Thanks, Friend! It was rather accidental that I read these together, but I'm glad I did. They fit together so perfectly.

I'm loving both titles, but Welcome to Tranquility has totally embraced me in a way that I haven't been embraced by a comic in awhile. I absolutely LOVE this book and hope that people will buy it so I can read it for a long time to come!

I agree that WtT caught me in a way that I didn't expect. It's just smart and sweet and harsh all at the same time, and it's hard to find that in 22 short pages!

PS - Thank you for the congrats on my blog!

You are, of course, fabulously welcome :) Thanks for being such an enjoyable read! Here's to 100 (and 1000) more!
Ciao,
Amy

 
At 7:48 PM, Blogger Amy Reads said...

Hi Ms. Simone,
At the risk of sounding like a complete self-adoring buffoon, I still have to say it. That is an astounding analysis of two series that yes, indeed (and I think you're the only one to pick up on this aloud), are actually bookends--unknowing reflections of each other.

At the risk of sounding like a gushing fangirl, thank you so very much, for reading this review, and for being such an amazing writer. You're an inspiration for all of us aspiring women writers trying to get a toehold in such a male-dominated field.

You've offered some insights here that are extremely distinct and correct. I'm really quite stunned.

Thank you, Ms. Simone. I mentioned in a previous comment that reading the two together was a complete accident, but a rather fortunate one, I believe. I quite enjoyed both works, although I think Tranquility will be a secret favorite :)

I don't like to discuss the thinking behind my work very often, but I couldn't do much better, should someone ask what I was attempting, than to send them to this site. Thank you very much for looking beyond the surface, so so deeply.

You are so very, very welcome! I'm so glad you enjoyed my review.

I have a million more gushing comments just itching to burst free, but I am going to tamper down My Inner Fangirl and just say thanks for reading, and most importantly, thanks again for writing.
Ciao,
Amy

 
At 7:53 PM, Blogger Gail Simone said...

Bleah, more swooning. But just here for a moment to say, EXACTLY.

"As the scene continues, however, we discover that the young woman's reaction, her metamorphosis, her mutation, if you will, into her power is the true spectacle of the evening, rather than the rape itself. That the flesh dealings of the evening are even more grotesque: teenagers, much like this young girl who mutates to protect herself, are the commodities of the day. Her rape and eventual murder are just a "taste" for the clients. Remember, Friends: the first one's always, always free."

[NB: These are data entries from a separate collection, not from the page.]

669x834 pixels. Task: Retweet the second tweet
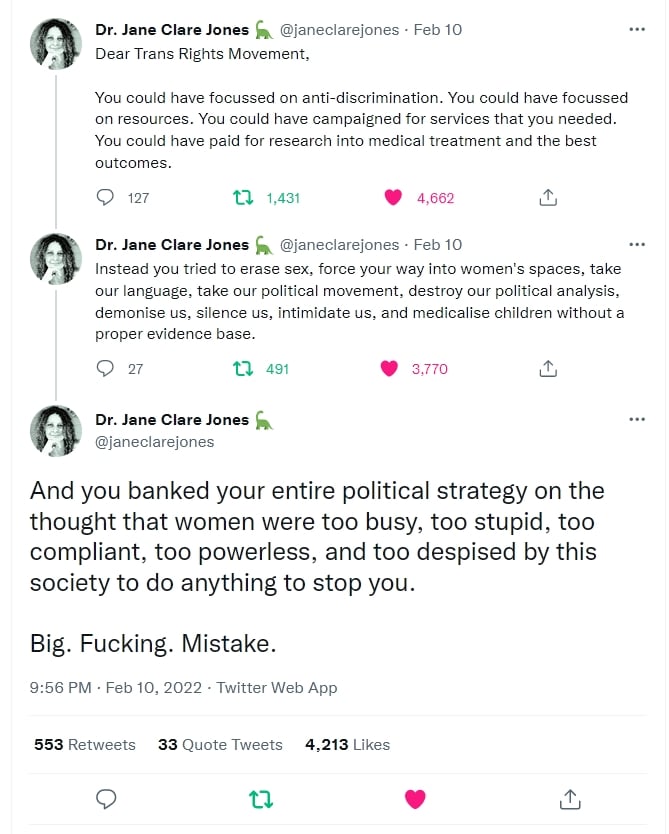(242, 368)
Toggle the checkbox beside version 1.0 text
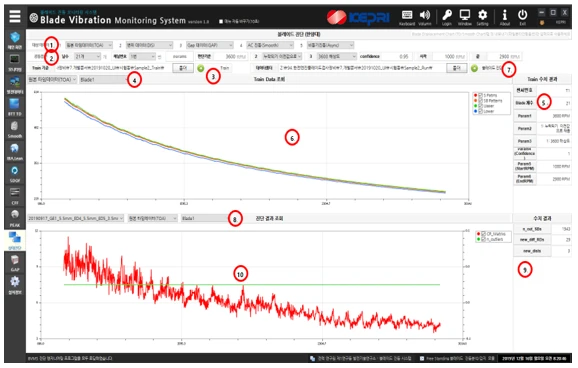The width and height of the screenshot is (578, 368). [x=221, y=21]
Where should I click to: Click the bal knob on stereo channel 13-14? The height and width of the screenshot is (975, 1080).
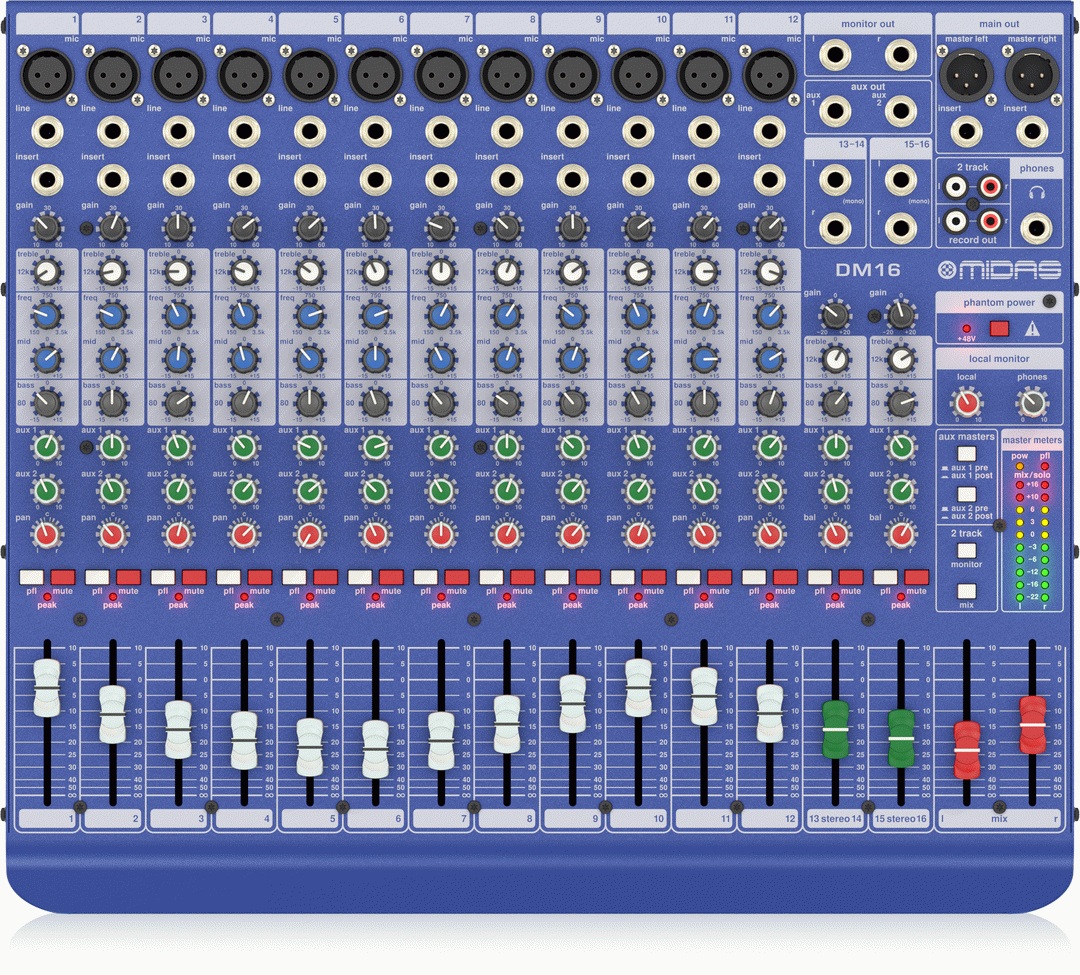[836, 535]
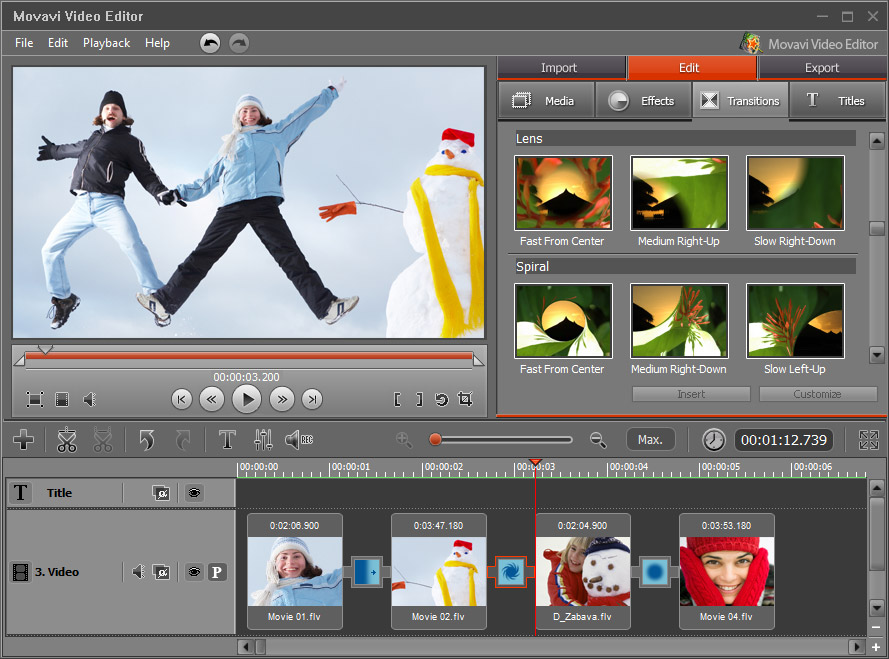889x659 pixels.
Task: Open the Max. zoom dropdown
Action: 651,439
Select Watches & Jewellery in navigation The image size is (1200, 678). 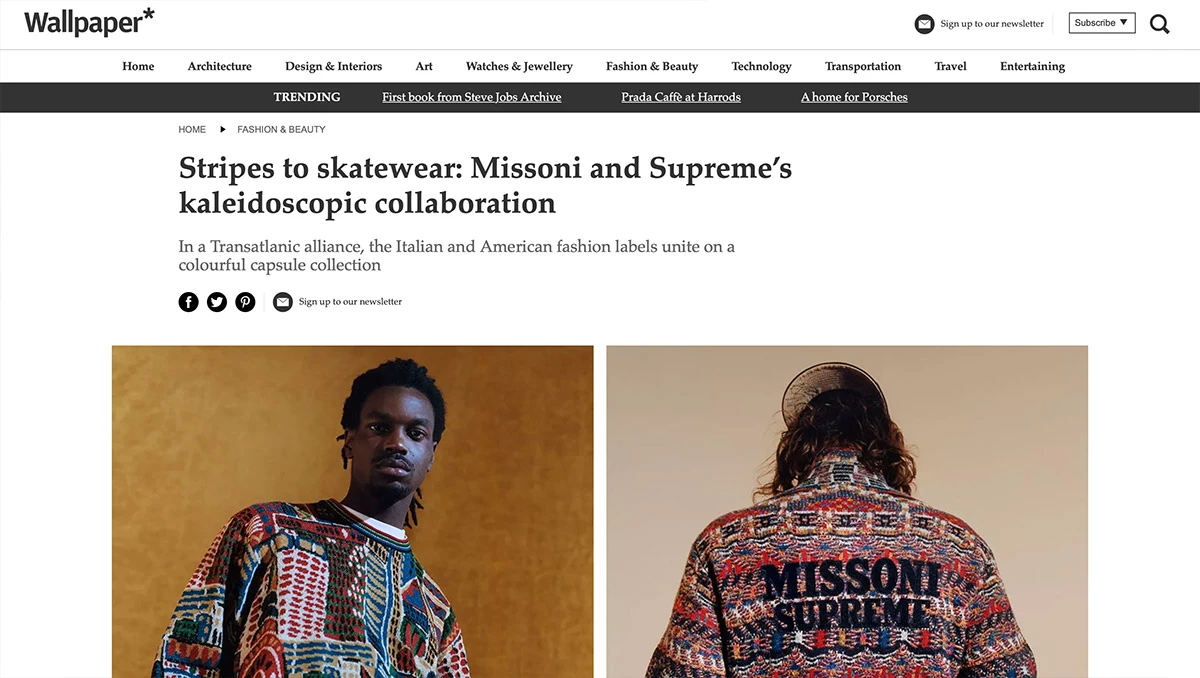[x=519, y=66]
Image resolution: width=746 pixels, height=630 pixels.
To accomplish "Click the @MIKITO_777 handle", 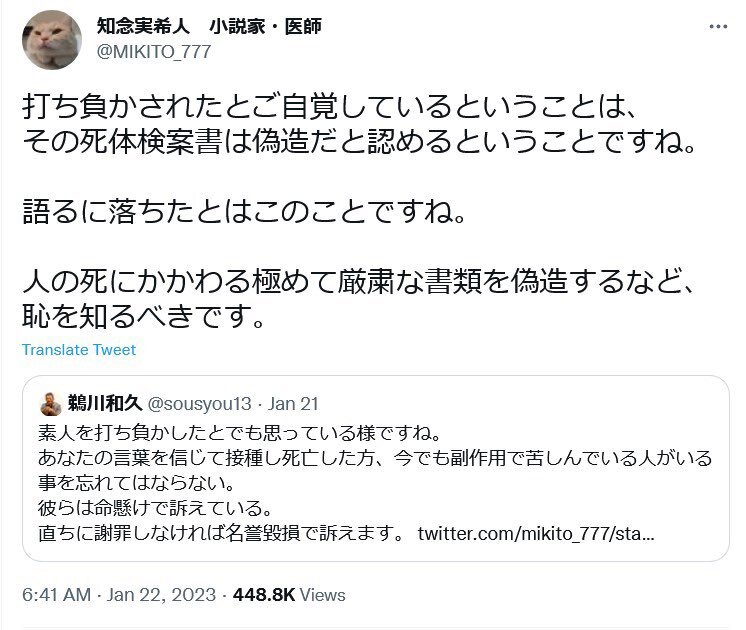I will coord(153,52).
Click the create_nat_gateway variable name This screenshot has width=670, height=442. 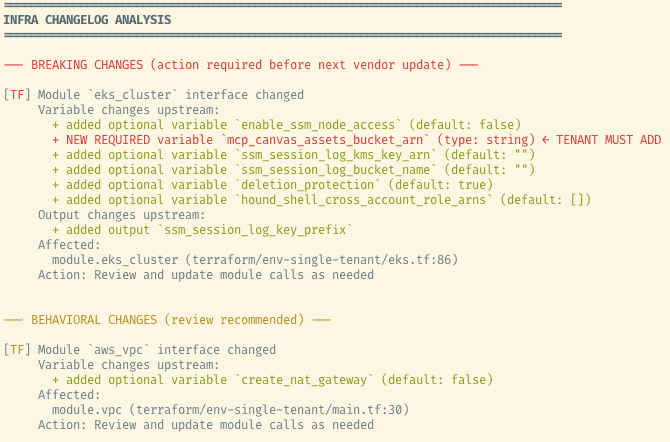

Yes, yes, yes, and more than reviewer I respect and enjoy missed this crucial bit completely...the date-rape is precisely not the attraction, it's the live snuff thrill of seeing her kill the boy that the voices on the screen came for.

Just one bit I'm glad to confirm in a great piece of analysis!

Best,

Gail

 
At 10:04 PM, Blogger Amy Reads said...

Hi Ms. Simone,
Bleah, more swooning. But just here for a moment to say, EXACTLY.
Yes, yes, yes, and more than reviewer I respect and enjoy missed this crucial bit completely...the date-rape is precisely not the attraction, it's the live snuff thrill of seeing her kill the boy that the voices on the screen came for.


I think what's so very interesting about this scene, for me, is the anticipation it builds. The date rape is bad enough, but there is the suspicion that the scene will get Even Worse. The art at this moment is particularly well done, and really speaks to the marriage of writer and artist in the comic book. The horror on the young girl's face, and the transition to Caitlin reveal the horror of not just the teenager as commodity, but the *teenager body* as commodity. Which almost seems even worse.

Just one bit I'm glad to confirm in a great piece of analysis!

Thank you again, for your kind words. This is what I do for a living, albeit with 150+ year-old books. I'm a firm believer in pop culture--my beloved Victorians invented it, in fact!--and the novels we read as Canonical now were, in fact, the pop culture books of their day.

To wit, I believe, sincerely, that if we are to expect others to take comic books seriously, then we, too, must take them seriously. I review them as I review "literature" (although I try very hard not to make that differentiation in my head!).